Exercise description: Please reproduce the records below word for word, line by line, with no changes.

____________________

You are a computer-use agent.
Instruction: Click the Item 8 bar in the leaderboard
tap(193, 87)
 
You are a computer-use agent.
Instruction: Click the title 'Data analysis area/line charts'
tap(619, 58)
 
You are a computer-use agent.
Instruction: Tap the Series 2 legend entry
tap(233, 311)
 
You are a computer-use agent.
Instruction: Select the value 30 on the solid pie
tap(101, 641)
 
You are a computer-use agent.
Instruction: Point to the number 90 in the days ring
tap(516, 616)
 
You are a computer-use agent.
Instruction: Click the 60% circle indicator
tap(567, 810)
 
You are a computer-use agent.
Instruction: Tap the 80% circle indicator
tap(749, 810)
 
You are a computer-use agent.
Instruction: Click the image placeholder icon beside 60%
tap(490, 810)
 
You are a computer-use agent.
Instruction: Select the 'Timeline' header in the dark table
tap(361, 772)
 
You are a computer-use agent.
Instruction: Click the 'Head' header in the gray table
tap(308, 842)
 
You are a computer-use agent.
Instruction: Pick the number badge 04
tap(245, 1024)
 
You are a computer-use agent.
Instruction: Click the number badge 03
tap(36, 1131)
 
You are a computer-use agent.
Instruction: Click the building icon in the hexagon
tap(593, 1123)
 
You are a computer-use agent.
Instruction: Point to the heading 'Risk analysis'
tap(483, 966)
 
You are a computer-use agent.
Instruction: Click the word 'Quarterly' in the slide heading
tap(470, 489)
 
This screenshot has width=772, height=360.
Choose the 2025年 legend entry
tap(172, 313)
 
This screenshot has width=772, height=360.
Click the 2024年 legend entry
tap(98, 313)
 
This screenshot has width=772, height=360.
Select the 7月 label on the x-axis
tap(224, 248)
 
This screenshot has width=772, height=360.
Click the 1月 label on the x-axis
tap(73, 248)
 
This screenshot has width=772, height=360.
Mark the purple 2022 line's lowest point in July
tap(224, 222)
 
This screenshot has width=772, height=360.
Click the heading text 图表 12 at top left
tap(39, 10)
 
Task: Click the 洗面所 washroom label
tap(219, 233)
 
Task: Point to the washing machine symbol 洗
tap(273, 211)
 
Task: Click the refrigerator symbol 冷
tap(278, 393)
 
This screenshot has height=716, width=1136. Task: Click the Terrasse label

____________________

Expected output:
You are a computer-use agent.
Instruction: Click the Item 8 bar in the leaderboard
tap(193, 87)
 
You are a computer-use agent.
Instruction: Click the title 'Data analysis area/line charts'
tap(619, 58)
 
You are a computer-use agent.
Instruction: Tap the Series 2 legend entry
tap(233, 311)
 
You are a computer-use agent.
Instruction: Select the value 30 on the solid pie
tap(101, 641)
 
You are a computer-use agent.
Instruction: Point to the number 90 in the days ring
tap(516, 616)
 
You are a computer-use agent.
Instruction: Click the 60% circle indicator
tap(567, 810)
 
You are a computer-use agent.
Instruction: Tap the 80% circle indicator
tap(749, 810)
 
You are a computer-use agent.
Instruction: Click the image placeholder icon beside 60%
tap(490, 810)
 
You are a computer-use agent.
Instruction: Select the 'Timeline' header in the dark table
tap(361, 772)
 
You are a computer-use agent.
Instruction: Click the 'Head' header in the gray table
tap(308, 842)
 
You are a computer-use agent.
Instruction: Pick the number badge 04
tap(245, 1024)
 
You are a computer-use agent.
Instruction: Click the number badge 03
tap(36, 1131)
 
You are a computer-use agent.
Instruction: Click the building icon in the hexagon
tap(593, 1123)
 
You are a computer-use agent.
Instruction: Point to the heading 'Risk analysis'
tap(483, 966)
 
You are a computer-use agent.
Instruction: Click the word 'Quarterly' in the slide heading
tap(470, 489)
 
This screenshot has width=772, height=360.
Choose the 2025年 legend entry
tap(172, 313)
 
This screenshot has width=772, height=360.
Click the 2024年 legend entry
tap(98, 313)
 
This screenshot has width=772, height=360.
Select the 7月 label on the x-axis
tap(224, 248)
 
This screenshot has width=772, height=360.
Click the 1月 label on the x-axis
tap(73, 248)
 
This screenshot has width=772, height=360.
Mark the purple 2022 line's lowest point in July
tap(224, 222)
 
This screenshot has width=772, height=360.
Click the heading text 图表 12 at top left
tap(39, 10)
 
Task: Click the 洗面所 washroom label
tap(219, 233)
 
Task: Point to the washing machine symbol 洗
tap(273, 211)
 
Task: Click the refrigerator symbol 冷
tap(278, 393)
 
This screenshot has height=716, width=1136. Task: Click the Terrasse label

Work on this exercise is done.